- **TASK TO CARRY OUT**: A word-for-word copy of the entries is needed, and it should contain no images.

_ _ _ _

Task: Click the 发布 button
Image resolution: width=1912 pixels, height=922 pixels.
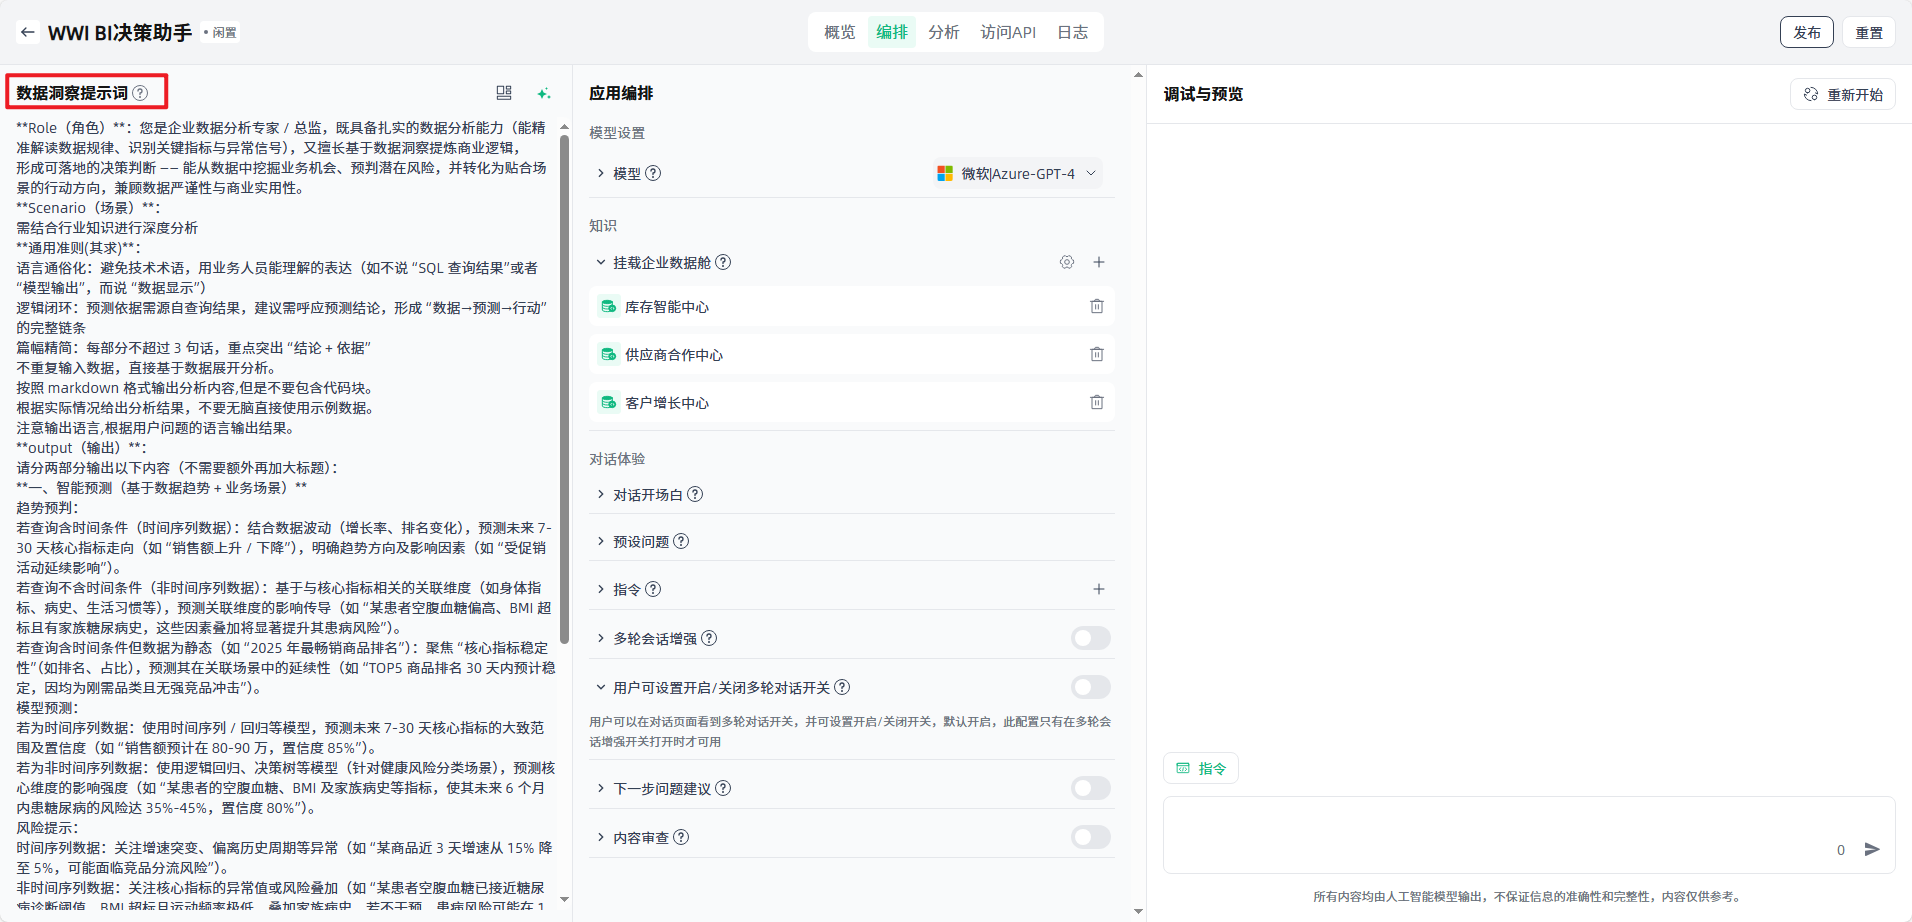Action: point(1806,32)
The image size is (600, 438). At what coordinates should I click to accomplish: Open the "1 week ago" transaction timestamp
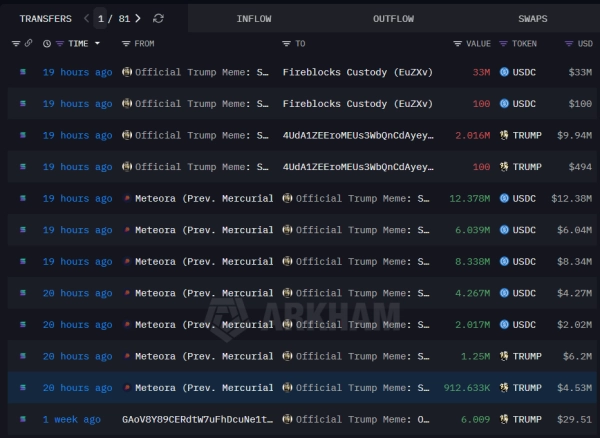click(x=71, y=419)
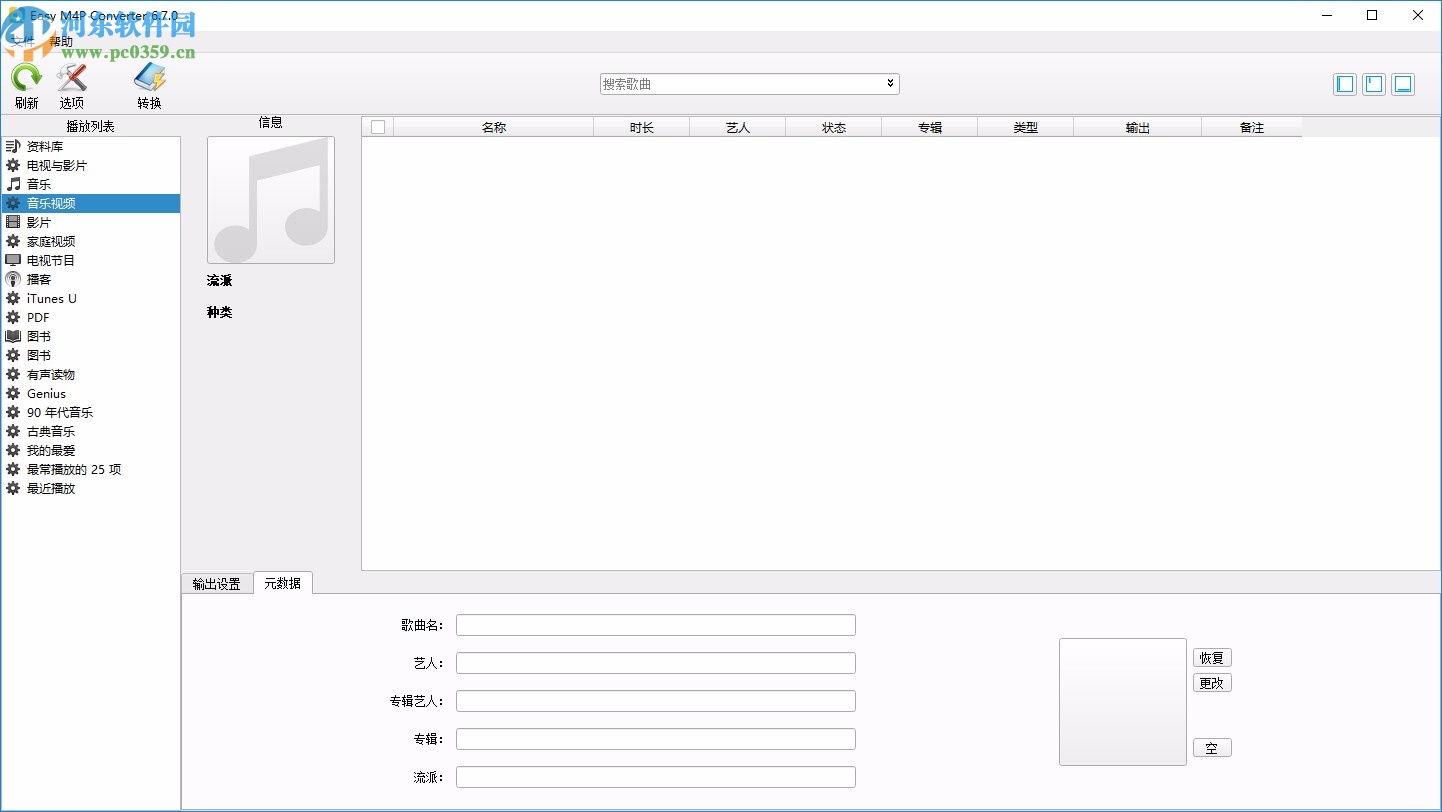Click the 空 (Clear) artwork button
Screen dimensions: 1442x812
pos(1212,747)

_ _ _ _

- **WRITTEN ANSWER**:
Task: Click the 发布 button
Image resolution: width=1912 pixels, height=922 pixels.
Action: point(1806,32)
The image size is (600, 438). At what coordinates should I click to accomplish: Open the "1 week ago" transaction timestamp
click(x=71, y=419)
Click the 空 (Clear) artwork button
Screen dimensions: 1442x812
pos(1212,747)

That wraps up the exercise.